IBM to buy PricewaterhouseCoopers

Associated Press

NEW YORK — Technology giant IBM Corp. said yesterday that it will buy the consulting and technology services arm of PricewaterhouseCoopers for $3.5 billion in cash and stock.

PwC Consulting will join IBM's Global Services unit — already the world's largest technology services provider — which has overtaken the hardware division as IBM's largest revenue earner.

In recent weeks, PwC considered a similar deal with Hewlett-Packard Co., which like IBM is trying to cast itself as a one-stop destination for corporate computing services.

"We view this as a real game-changer in the industry," said IBM chief financial officer John Joyce. "This opportunity came along and it just fit right on our strategy."

The announcement also comes at a time when accounting firms such as PricewaterhouseCoopers are under pressure to separate their auditing and consulting businesses because of accounting scandals at Enron, WorldCom, Global Crossing and elsewhere.

The acquisition, subject to federal approval will add some 30,000 employees to the Global Services unit, which already accounts for about half of IBM's approximately 320,000 workers. In a conference call with analysts, IBM and PwC executives said the deal — broached just 10 days ago — was consummated with surprising speed and will likely be concluded around the end of the third quarter.

Greg Brenneman, president and CEO of PwC and the former airline executive who earlier this year failed at an attempt to merge Hawaiian and Aloha Airlines, said this time the two companies' visions came together "like magic." Timing also helped, with the market downturn slashing company valuations and making PwC an affordable target, Joyce said.
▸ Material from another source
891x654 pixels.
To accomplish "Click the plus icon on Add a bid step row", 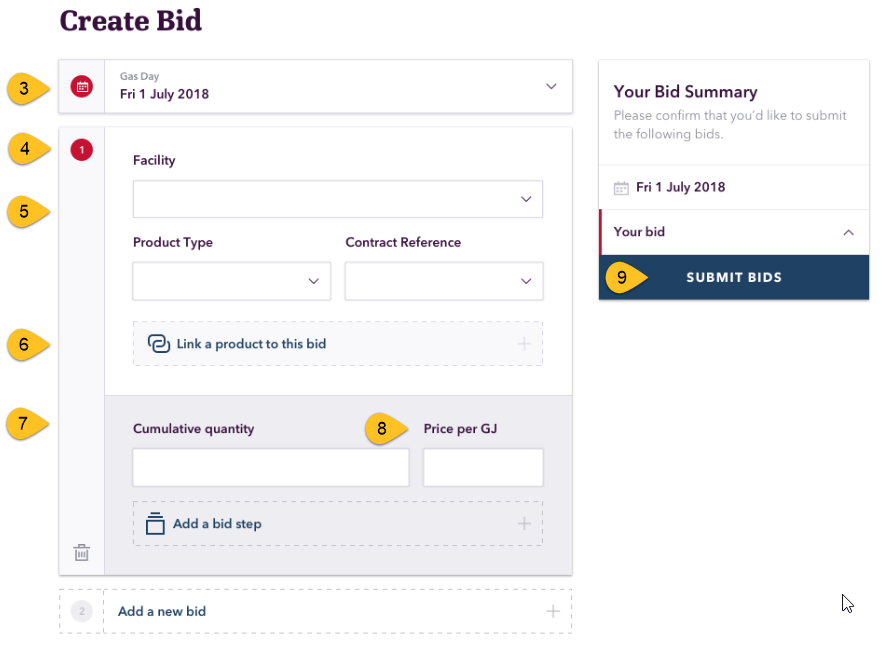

Analysts said the proposed deal steers IBM further from its focus on computer hardware, the company's core competency until last year, as profits from the sale of computer hardware and components continue to shrink.
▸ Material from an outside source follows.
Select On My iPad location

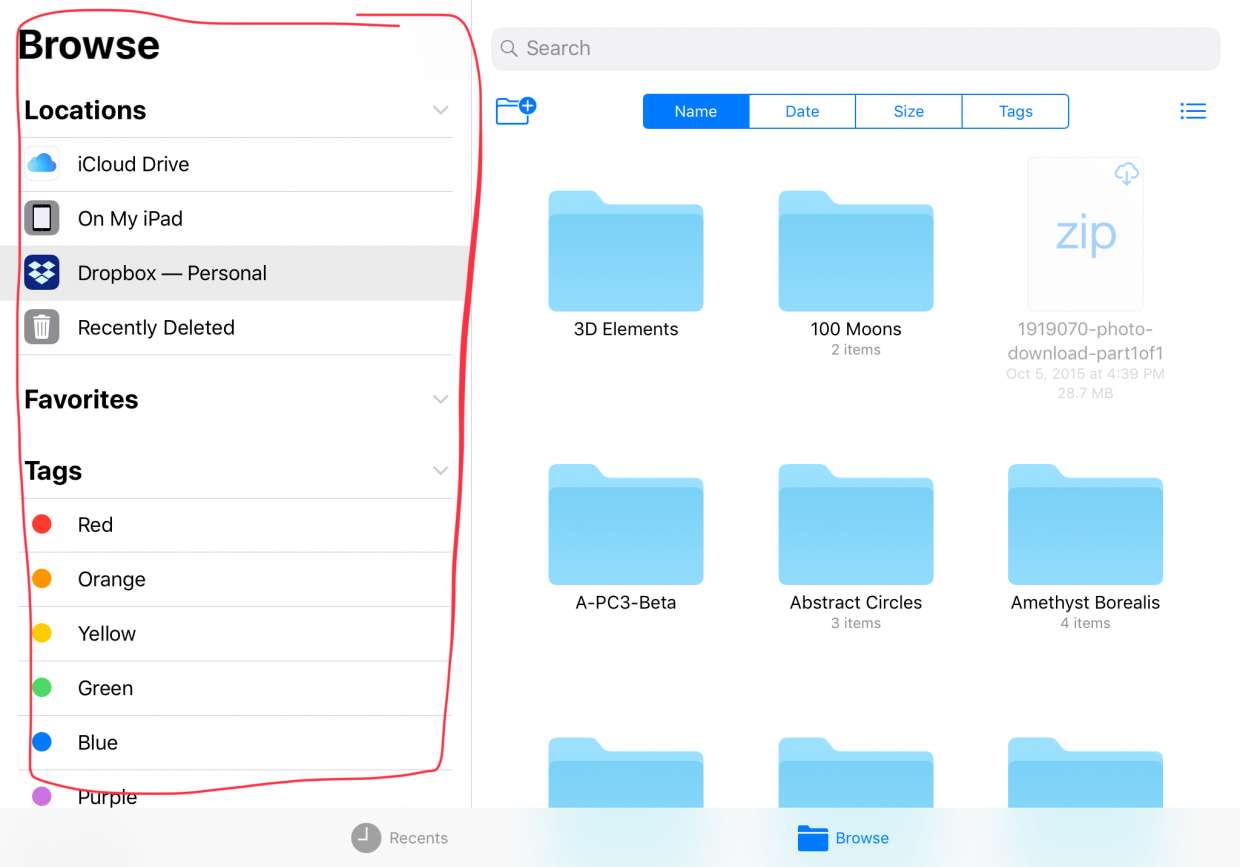click(130, 219)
"In one fell swoop, IBM became the largest consulting, systems integration and professional services firm in the world," said Sam Albert, a consultancy analyst in Scarsdale, N.Y., and former IBM executive.

Forrester Research's services analyst Christine Ferrusi Ross cautioned that the acquisition comes at a time of shrinking spending on systems integrating.

"It's a good solid deal, but not the barnburner everybody says it to be," Ross said.